Putting ActiveVOS BPMS into focus

May 1st, 2009 by Alex Neihaus

repetition

Long-time Active Endpoints follower and Forrester analyst Stefan Ried has written a post about us on the occasion of our new investment round that gives me a chance to address some points about our company and our product that we haven’t discussed very much on this blog.

Stefan writes, “It looks like the company is really heading to become a real BPM vendor. Coming out of the origin of a pure BPEL engine, their product evolved into a more and more comprehensive BPM product.” We are very grateful for this comment and so gratified that Stefan understands this about ActiveVOS.

Because Active Endpoints has been around for some time, we sometimes have trouble shaking a dismissive “just a BPEL engine” classification from analysts and bloggers who have not looked at ActiveVOS since we revised the product in March, 2008. Further, we suspect that some BPM advocates who’d rather not address issues raised by promoting model-based execution — the “pretty picture purists” — actually prefer to classify ActiveVOS as “just a BPEL engine.”

It’s as if they wish by doing so they could make BPEL irrelevant to BPM. In our ears, that sounds like denial. That’s because the nitty-gritty of how to actually get a business process executing on a real computer is one of those things you can hide behind a great demo…until the customer discovers that the promise of punching a button and having the process run in an integrated, end-to-end manner is a chimera. And an expensive one at that, since ignoring the execution issues early means great cost in consultants and IT people to get the process deployed. Just the thing model-based execution is designed to avoid.

Stefan goes on to issue two challenges to us at Active Endpoints. I’d like to address them both.

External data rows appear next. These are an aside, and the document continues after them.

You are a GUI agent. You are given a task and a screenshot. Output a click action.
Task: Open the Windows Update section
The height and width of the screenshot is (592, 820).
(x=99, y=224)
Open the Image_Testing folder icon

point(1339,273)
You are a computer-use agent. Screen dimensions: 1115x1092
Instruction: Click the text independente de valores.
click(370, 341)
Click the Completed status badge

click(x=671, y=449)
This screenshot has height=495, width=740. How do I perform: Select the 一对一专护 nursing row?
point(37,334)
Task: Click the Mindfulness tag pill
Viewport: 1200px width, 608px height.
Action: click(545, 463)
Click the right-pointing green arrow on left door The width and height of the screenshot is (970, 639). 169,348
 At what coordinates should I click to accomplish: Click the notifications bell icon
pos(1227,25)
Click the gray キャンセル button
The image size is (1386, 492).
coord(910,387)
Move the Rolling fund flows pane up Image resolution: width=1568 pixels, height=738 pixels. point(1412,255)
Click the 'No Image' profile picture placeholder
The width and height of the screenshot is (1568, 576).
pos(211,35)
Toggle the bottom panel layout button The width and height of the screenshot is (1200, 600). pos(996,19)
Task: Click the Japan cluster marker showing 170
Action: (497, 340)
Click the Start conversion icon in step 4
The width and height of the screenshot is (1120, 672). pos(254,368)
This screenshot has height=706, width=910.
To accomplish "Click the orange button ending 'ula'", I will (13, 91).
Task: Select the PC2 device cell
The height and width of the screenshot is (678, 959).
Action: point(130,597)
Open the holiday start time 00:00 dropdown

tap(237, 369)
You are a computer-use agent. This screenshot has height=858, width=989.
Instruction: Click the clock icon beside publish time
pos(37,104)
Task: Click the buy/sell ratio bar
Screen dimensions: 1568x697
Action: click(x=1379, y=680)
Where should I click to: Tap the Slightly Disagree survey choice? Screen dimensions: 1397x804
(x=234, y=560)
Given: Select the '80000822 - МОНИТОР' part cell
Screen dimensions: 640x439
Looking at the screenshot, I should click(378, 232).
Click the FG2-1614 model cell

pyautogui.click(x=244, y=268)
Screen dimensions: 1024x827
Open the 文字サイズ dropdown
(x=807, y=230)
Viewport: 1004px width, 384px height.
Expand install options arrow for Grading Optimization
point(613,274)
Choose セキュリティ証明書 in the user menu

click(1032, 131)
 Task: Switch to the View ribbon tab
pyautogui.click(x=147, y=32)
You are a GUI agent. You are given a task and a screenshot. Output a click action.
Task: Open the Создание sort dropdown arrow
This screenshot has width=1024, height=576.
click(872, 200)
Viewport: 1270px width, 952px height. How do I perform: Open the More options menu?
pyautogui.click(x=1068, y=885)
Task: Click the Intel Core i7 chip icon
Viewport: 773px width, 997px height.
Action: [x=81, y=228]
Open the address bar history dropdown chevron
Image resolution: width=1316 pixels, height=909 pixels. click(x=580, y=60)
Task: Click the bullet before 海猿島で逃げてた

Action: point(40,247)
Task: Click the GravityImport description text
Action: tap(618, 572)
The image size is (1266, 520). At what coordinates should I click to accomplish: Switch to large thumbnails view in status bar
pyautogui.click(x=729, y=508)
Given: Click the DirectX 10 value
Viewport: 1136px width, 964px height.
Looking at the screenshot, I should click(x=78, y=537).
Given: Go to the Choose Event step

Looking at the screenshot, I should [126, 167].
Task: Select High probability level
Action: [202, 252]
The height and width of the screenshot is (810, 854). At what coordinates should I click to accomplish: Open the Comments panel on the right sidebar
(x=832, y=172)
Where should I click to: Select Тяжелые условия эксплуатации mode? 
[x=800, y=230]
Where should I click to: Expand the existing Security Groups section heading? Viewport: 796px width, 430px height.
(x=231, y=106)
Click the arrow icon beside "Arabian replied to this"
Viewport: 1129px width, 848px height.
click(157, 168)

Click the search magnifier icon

First, Stefan writes, that we need to create a “unique positioning.”

Done.

We have “declared for” IT developers. Our college major is making IT developers part of the collaboration necessary to design, model, develop, deploy and manage business processes. And we intend to make people love using ActiveVOS by making it easy. How would you make this ambition come true? You’d start just the way we have: create a single, integrated product that’s compatible, open and familiar.  With ActiveVOS, developers and business analysts can do what comes naturally — and ActiveVOS makes sure that what’s created is architecturally correct. Every time. No need to worry about “stacks.” ActiveVOS is the first real product that is “shrink-wrap middleware.” IBM, Oracle and SAP can’t get there — and aren’t trying. We assert — and increasing numbers of customers agree — that this is a very unique positioning for ActiveVOS. (And I was able to get it into a single paragraph, too.)

Second, Stefan advises that we “balance our ecosystem.” Active Endpoints’ success in the OEM marketplace allowed us to develop superior technology. After all, what’s harder: selling middleware to end users or selling it to other software companies? Combined with rigorous adherence to standards, that OEM experience has yielded a product with excellent reliability, performance, scalability and a widely deployed user base.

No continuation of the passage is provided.